Cardiovascular death includes death resulting from an acute myocardial infarction (MI), sudden cardiac death, death due to heart failure (HF), death due to stroke, death due to cardiovascular (CV) procedures, death due to CV hemorrhage, and death due to other CV causes.
Time to cardiovascular death was defined as the time from randomization to the date of cardiovascular death and was analyzed using Kaplan-Meier (KM) survival analysis. KM estimates of the percentage of participants with an event are reported. Participants with no event were censored based on the last confirmed survival status date.
- Time to All Cause Death [ Time Frame: Events that occurred from randomization to the last confirmed survival status date; the median duration of follow-up was 26 months. KM estimates at 6, 12, 18, 24, 30 and 36 months are reported. ]

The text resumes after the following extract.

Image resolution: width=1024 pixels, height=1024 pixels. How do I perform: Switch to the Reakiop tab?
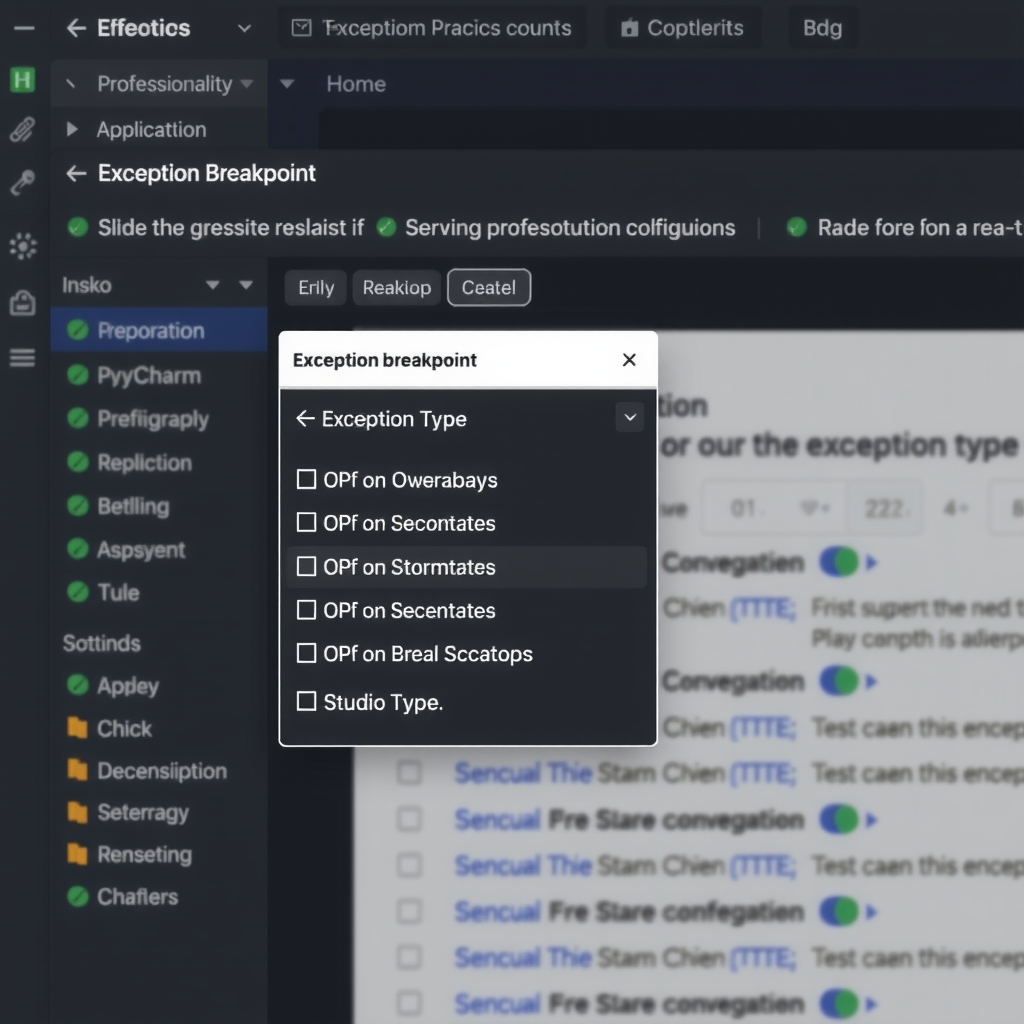point(396,287)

Time to all-cause death was defined as the time from randomization to the date of death and was analyzed using Kaplan-Meier (KM) survival analysis. KM estimates of the percentage of participants with an event are reported. Participants with no event were censored based on the last confirmed survival status date.

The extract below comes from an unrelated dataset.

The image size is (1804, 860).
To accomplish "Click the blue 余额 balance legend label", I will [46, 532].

- Time to First Myocardial Infarction [ Time Frame: Events that occurred from randomization to the last confirmed survival status date; the median duration of follow-up was 26 months. KM estimates at 6, 12, 18, 24, 30 and 36 months are reported. ]

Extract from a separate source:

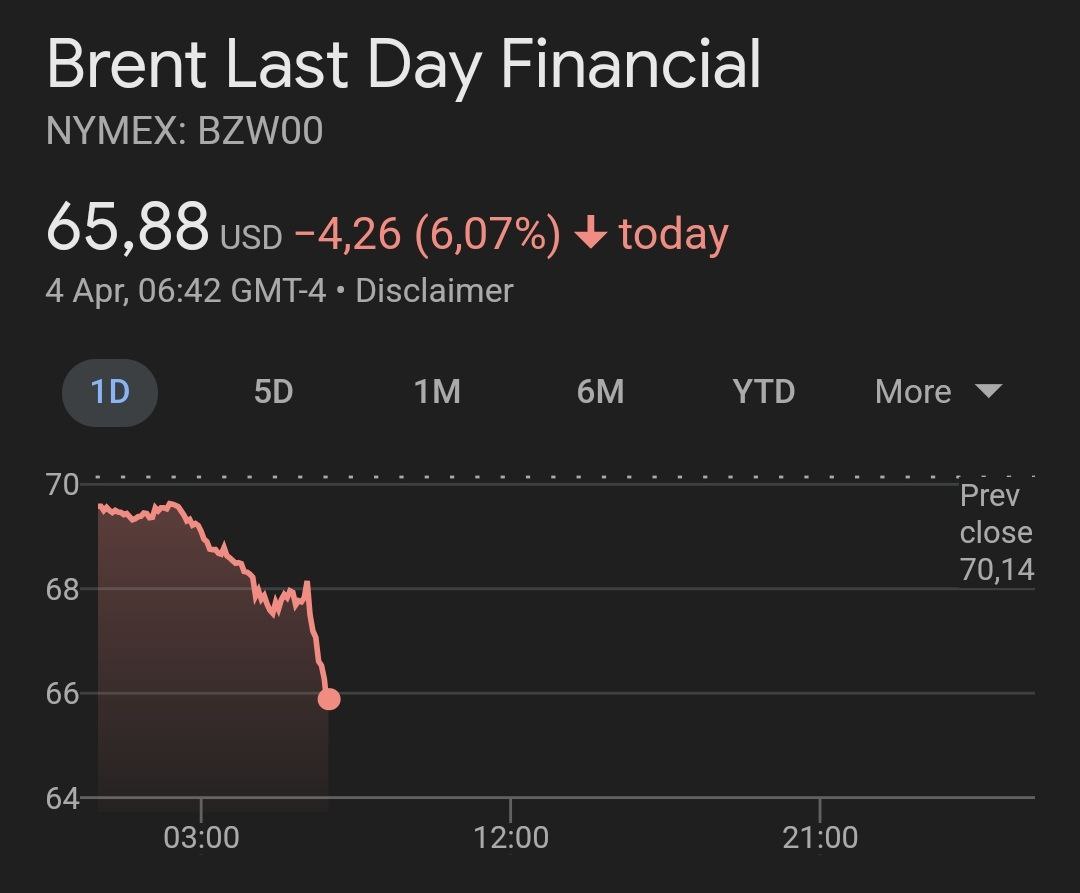Click the Prev close 70,14 label
Screen dimensions: 1080x893
click(995, 532)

All deaths and potential endpoint events were adjudicated by an independent external CEC led by the TIMI Study Group, using standardized definitions based on the "Standardized Definitions for Cardiovascular and Stroke End Point Events in Clinical Trials and the Third Universal Definition of Myocardial Infarction".
The diagnosis of myocardial infarction required the combination of:
- Evidence of myocardial necrosis (either changes in cardiac biomarkers or post-mortem pathological findings); and
- Supporting information derived from the clinical presentation, electrocardiographic changes, or the results of myocardial or coronary artery Imaging.
Time to first myocardial infarction was defined as the time from randomization to the date of the first MI and was analyzed using Kaplan-Meier survival analysis. KM estimates of the percentage of participants with an event are reported. Participants with no event were censored based on last non-fatal potential endpoint collection date.
- Time to First Stroke [ Time Frame: Events that occurred from randomization to the last confirmed survival status date; the median duration of follow-up was 26 months. KM estimates at 6, 12, 18, 24, 30 and 36 months are reported. ]
All deaths and potential endpoint events were adjudicated by an independent external CEC led by the TIMI Study Group, using standardized definitions based on the "Standardized Definitions for Cardiovascular and Stroke End Point Events in Clinical Trials and the Third Universal Definition of Myocardial Infarction".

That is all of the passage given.